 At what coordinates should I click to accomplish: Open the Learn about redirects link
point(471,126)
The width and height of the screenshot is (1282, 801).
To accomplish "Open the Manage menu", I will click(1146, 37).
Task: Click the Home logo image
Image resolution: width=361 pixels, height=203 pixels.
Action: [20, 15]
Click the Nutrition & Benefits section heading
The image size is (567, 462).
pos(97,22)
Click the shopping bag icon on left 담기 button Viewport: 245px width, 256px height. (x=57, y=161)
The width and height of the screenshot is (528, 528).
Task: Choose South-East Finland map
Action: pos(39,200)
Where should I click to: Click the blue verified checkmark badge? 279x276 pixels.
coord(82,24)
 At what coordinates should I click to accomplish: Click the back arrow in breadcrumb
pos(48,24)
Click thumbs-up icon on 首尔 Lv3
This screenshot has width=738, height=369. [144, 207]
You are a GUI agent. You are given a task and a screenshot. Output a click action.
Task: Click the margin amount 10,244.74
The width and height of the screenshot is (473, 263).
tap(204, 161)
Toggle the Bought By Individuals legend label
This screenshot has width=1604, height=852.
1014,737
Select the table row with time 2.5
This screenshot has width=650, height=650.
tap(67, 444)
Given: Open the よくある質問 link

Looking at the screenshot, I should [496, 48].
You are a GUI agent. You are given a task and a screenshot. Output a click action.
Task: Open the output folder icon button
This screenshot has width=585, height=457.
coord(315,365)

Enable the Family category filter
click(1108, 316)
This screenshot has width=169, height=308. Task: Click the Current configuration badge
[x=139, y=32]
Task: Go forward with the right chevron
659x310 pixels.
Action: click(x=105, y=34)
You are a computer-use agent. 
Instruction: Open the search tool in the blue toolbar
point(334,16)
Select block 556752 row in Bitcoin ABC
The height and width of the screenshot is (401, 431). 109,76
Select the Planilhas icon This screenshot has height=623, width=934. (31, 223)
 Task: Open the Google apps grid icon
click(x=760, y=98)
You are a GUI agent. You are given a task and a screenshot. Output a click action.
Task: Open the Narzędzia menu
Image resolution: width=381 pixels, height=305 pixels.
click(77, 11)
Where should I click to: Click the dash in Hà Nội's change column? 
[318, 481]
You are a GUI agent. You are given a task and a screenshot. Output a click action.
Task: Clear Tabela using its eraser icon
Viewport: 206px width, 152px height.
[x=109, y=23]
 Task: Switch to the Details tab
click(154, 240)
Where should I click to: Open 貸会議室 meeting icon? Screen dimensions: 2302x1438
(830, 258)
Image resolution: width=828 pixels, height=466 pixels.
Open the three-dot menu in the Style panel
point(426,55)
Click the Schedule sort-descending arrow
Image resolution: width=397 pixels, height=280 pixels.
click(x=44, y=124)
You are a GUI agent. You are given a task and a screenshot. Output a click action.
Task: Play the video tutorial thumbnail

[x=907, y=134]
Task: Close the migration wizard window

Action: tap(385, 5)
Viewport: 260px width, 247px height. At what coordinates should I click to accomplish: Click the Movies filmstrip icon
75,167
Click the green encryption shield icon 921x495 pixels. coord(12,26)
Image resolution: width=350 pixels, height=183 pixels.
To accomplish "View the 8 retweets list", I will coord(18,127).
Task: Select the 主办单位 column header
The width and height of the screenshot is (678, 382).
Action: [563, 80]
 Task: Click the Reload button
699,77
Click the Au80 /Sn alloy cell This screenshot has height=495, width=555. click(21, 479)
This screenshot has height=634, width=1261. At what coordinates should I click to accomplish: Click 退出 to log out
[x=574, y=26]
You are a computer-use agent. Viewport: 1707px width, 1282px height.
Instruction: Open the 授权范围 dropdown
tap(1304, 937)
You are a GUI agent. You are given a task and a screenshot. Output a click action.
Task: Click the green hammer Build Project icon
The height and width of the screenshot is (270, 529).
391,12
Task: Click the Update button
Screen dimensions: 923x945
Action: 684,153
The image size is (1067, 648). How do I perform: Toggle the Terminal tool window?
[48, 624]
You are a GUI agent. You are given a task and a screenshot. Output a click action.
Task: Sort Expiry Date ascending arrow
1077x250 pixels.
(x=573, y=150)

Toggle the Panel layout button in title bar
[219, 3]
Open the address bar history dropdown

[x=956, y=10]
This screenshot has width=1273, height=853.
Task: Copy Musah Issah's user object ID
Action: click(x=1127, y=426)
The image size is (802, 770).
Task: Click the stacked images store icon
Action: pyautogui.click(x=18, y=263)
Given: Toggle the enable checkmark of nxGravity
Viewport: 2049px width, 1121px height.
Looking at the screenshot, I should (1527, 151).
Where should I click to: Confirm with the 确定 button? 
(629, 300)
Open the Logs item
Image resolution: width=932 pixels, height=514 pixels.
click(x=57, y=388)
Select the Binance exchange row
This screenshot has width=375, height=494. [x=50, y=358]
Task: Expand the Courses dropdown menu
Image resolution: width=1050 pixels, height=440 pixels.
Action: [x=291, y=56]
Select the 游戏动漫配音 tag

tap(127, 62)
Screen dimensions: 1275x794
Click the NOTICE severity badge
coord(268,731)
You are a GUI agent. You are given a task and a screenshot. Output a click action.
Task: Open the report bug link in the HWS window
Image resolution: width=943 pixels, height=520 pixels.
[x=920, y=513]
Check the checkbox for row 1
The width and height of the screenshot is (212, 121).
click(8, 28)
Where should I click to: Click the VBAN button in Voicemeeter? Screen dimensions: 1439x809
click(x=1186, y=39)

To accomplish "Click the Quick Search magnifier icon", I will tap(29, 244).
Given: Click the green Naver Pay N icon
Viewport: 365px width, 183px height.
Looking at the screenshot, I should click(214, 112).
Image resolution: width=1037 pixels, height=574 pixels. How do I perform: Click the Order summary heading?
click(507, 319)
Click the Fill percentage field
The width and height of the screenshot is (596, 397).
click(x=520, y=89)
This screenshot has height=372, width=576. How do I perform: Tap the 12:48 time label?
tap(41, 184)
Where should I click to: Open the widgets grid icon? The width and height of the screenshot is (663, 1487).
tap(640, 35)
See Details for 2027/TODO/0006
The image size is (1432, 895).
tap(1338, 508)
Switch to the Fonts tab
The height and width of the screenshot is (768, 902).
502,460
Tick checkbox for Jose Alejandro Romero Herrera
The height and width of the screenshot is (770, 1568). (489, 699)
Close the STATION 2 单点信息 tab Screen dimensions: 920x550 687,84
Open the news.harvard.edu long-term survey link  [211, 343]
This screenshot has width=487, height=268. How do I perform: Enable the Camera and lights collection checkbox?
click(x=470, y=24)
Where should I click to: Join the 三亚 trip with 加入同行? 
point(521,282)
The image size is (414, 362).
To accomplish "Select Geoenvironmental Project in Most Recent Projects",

__Exercise brief__
Arrange the data above as a numbered list, leaving out any blank lines. Include everything from the line containing "This screenshot has height=372, width=576." down to the line containing "Open the news.harvard.edu".

__Output of the task__
1. This screenshot has height=372, width=576. How do I perform: Tap the 12:48 time label?
2. tap(41, 184)
3. Where should I click to: Open the widgets grid icon? The width and height of the screenshot is (663, 1487).
4. tap(640, 35)
5. See Details for 2027/TODO/0006
6. The image size is (1432, 895).
7. tap(1338, 508)
8. Switch to the Fonts tab
9. The height and width of the screenshot is (768, 902).
10. 502,460
11. Tick checkbox for Jose Alejandro Romero Herrera
12. The height and width of the screenshot is (770, 1568). (489, 699)
13. Close the STATION 2 单点信息 tab Screen dimensions: 920x550 687,84
14. Open the news.harvard.edu long-term survey link  [211, 343]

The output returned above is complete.